According to an article in The Day, 8/14/1975, workers from the Thames Valley Council for Community Action Group had hand sanded all the wooden surfaces in the house, taken up the floors, and removed the damaged ceilings and walls.
Over the four years, $58,500 was spent by the Town of East Lyme on the restoration work.
As part of the Bicentennial celebrations, the Smith-Harris House was officially opened on Saturday, July 3, 1976 as a museum of furniture and tools from the early to mid 19th century. By this time, the exterior work and restoration of the first floor was complete. The work was a result of a combined effort of the Board of Selectmen, the Planning Commission, the Parks and Recreation Commission, the Conservation Commission, the East Lyme Historical Society, the Junior Woman’s Club and the Bicentennial Committee, the East Lyme Garden Club, East Lyme High School Students, and the Thames Valley Community Council Action Group. Ernest Sartor headed the project. After the opening in 1976, restoration work continued to complete the apartment on the second floor.
On February 22, 1978, it was reported in The Day that The East Lyme Board of Selectmen has applied for a Connecticut Fund for Restoration of Historic Assets grant in the amount of $4680 to complete restoration of the house. If grant monies were awarded, they would be used to purchase 19th century furnishing and appliances for the house. One essential item to be considered is a wood-fired stove for heating and cooking.

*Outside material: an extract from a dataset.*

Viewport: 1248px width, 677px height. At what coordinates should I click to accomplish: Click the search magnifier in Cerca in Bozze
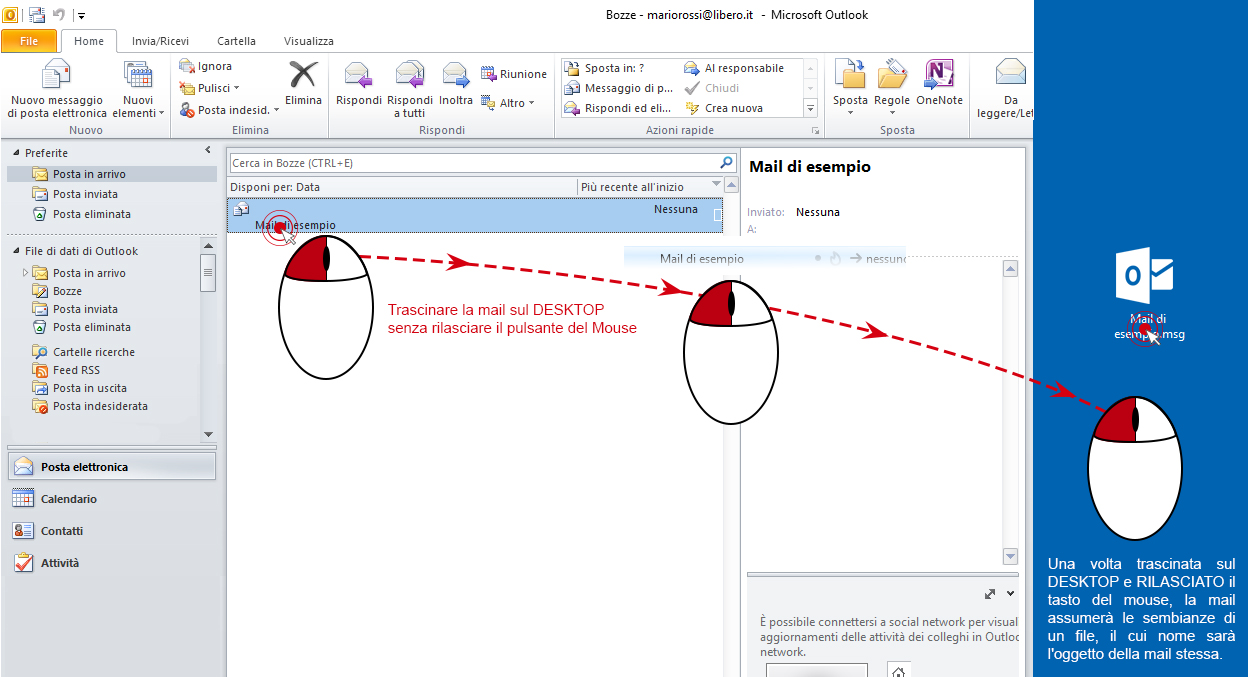point(727,162)
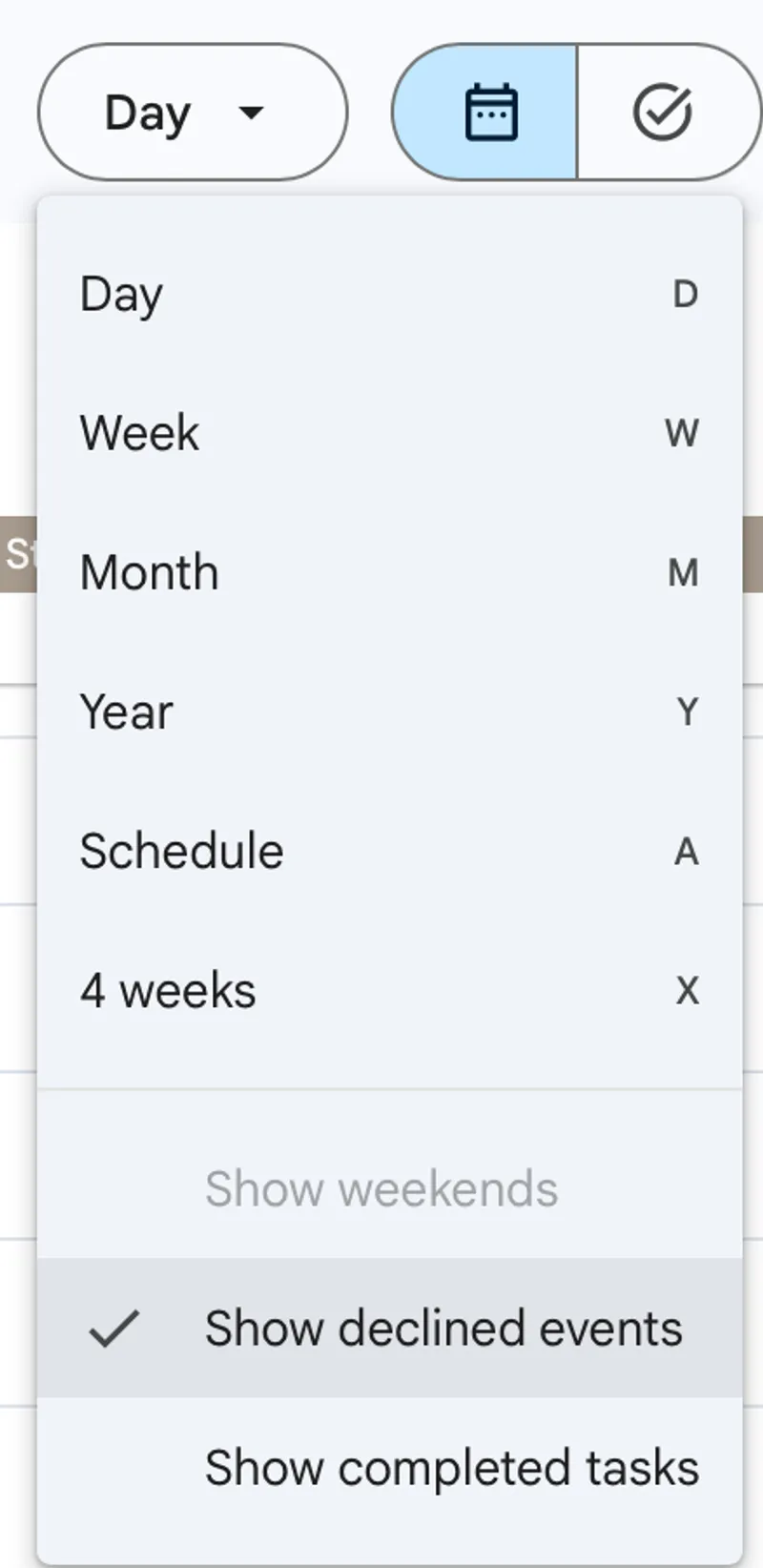Click the W shortcut letter beside Week
Viewport: 763px width, 1568px height.
682,434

At this point, the Board of Selectmen are feeling the burden of overseeing the restoration and future supervision of the events of the house. They consider and approve an ordinance to appoint a seven member Smith-Harris Commission. The Commission would “regulate use of the town-owned building on Society Road and would establish fees for its use by local organizations”.

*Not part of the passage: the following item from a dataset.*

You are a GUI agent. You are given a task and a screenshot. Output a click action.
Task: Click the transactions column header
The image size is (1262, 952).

On April 11, 1978, The Day announced the Board of Selectmen has appointed seven residents to serve on the newly formed Smith-Harris House Commission:
Appointed to 4 Year Terms:
Elizabeth Morrison – Chairman
Eleanor Kern – Secretary
Appointed to 2 Year Terms:
Some of the members were involved with restoring the house and researching the history, while others were members of the East Lyme Historical Society.
In May, 1978, the town received a state grant of $4500 from the state Committee for Historic Preservation to help fund further restoration. The money was authorized to be distributed from a $1 million historic preservation state bond package. The grant monies would be used to recreate a bake oven, a fireplace and a wood-burning iron range. Betty Morrison and Mrs. Willetts were credited with navigating through the lengthy application process. Also at this time, Mrs. Sarah Fenick had been named as Interior Decorating and Furnishing Consultant for the house. The plan was that the Fred Odgers family would live in the house for a year to complete restorations, be caretakers and provide historic demonstrations authentic to the history of the house and the town of East Lyme.

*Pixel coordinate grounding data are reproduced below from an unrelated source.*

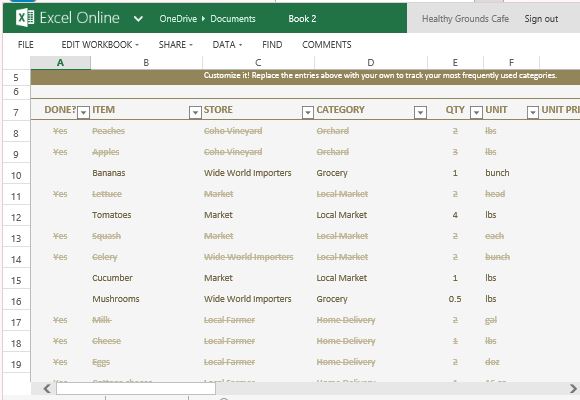Click the horizontal scrollbar thumb
Screen dimensions: 580x400
point(136,389)
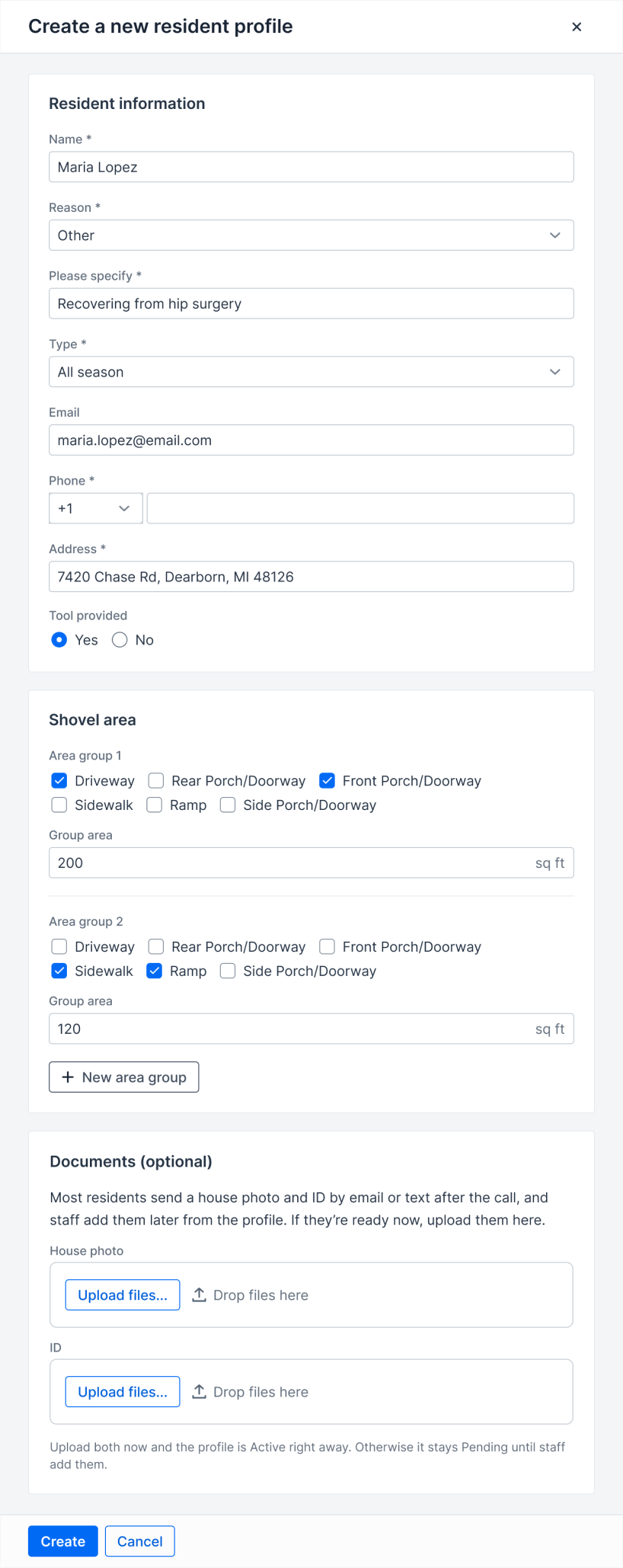Click the Create button
The image size is (623, 1568).
point(63,1541)
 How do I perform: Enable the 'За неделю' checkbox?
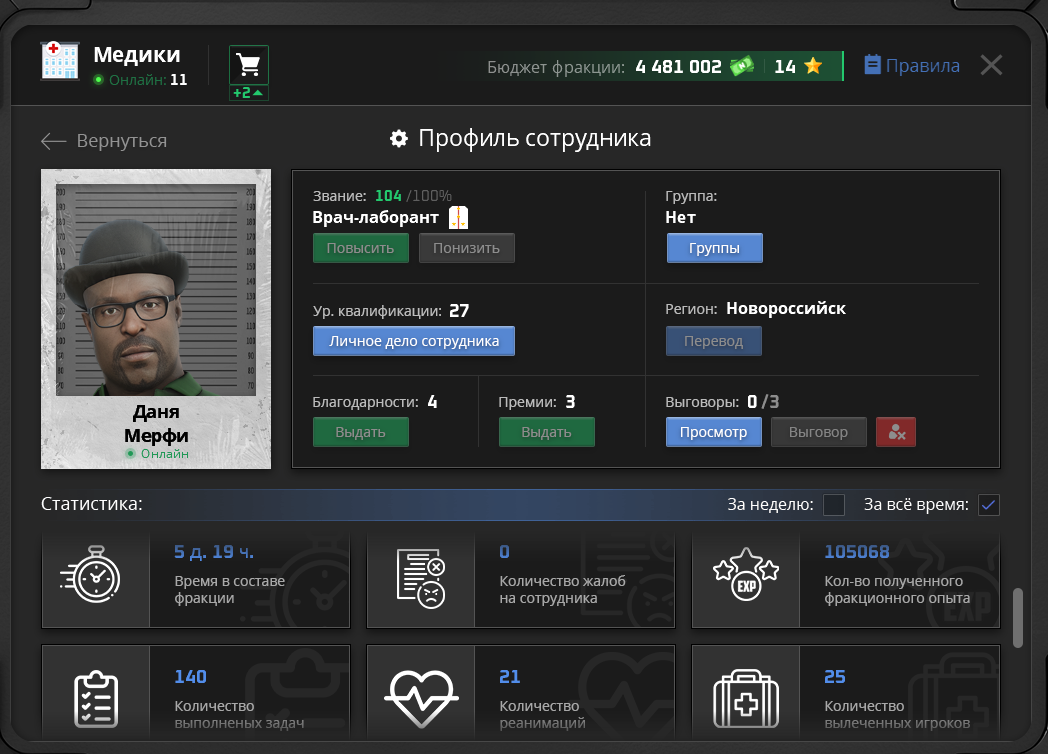click(x=834, y=505)
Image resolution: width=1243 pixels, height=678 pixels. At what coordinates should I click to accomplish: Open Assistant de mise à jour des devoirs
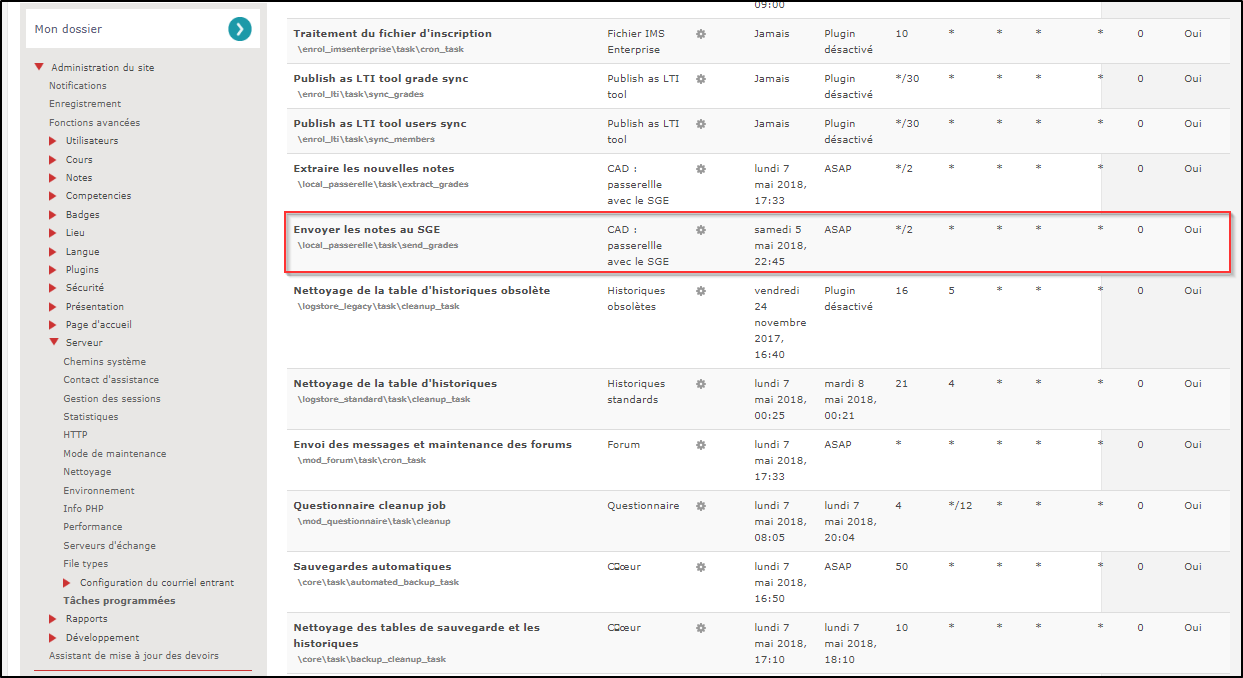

House Restored , The Day, June 10, 1978 (photo by Huburt J. Warren):
The Hartford Courant reported on 7/11/78 that work on the upstairs apartment was almost completed and should be ready for the curator and family to move in by August 1st. The house would be open on a regular basis to the public for about 5-6 hours in the afternoon once the family moved in. The planned restoration was about 80% complete and work on the kitchen fireplace, which was funded by the grant was nearly done. The commission had applied for acceptance on the National Register for Historic Houses and were awaiting their response. Ongoing plans included restoring an existing corn crib and building a barn that no longer exists but would be replicated from 1916 photographs.
The Day reported on 9/12/78 that “The Smith-Harris farmhouse of East Lyme opened officially on Labor Day weekend. Attendance was small, consisting of two adults, one lost traveler, three girls, three horses and 37 rabbits”. There was a new picnic table that was donated by the Niantic Lions Club and the house would be open every Saturday and Sunday from 1-5, free of charge.
Now known, as Brookside Farm Museum, the Commission and Friends of this important historic property are still working hard to maintain the property and keep it open and affordable for educational and historical purposes. As part of a strategic planning process three years ago, the property was renamed Brookside Farm Museum and the goals were realigned to the original purpose of showcasing this property as a farm museum. The preservation of this property has been a result of dedication and diligent work from many community partners and citizens of East Lyme over the last 45 years.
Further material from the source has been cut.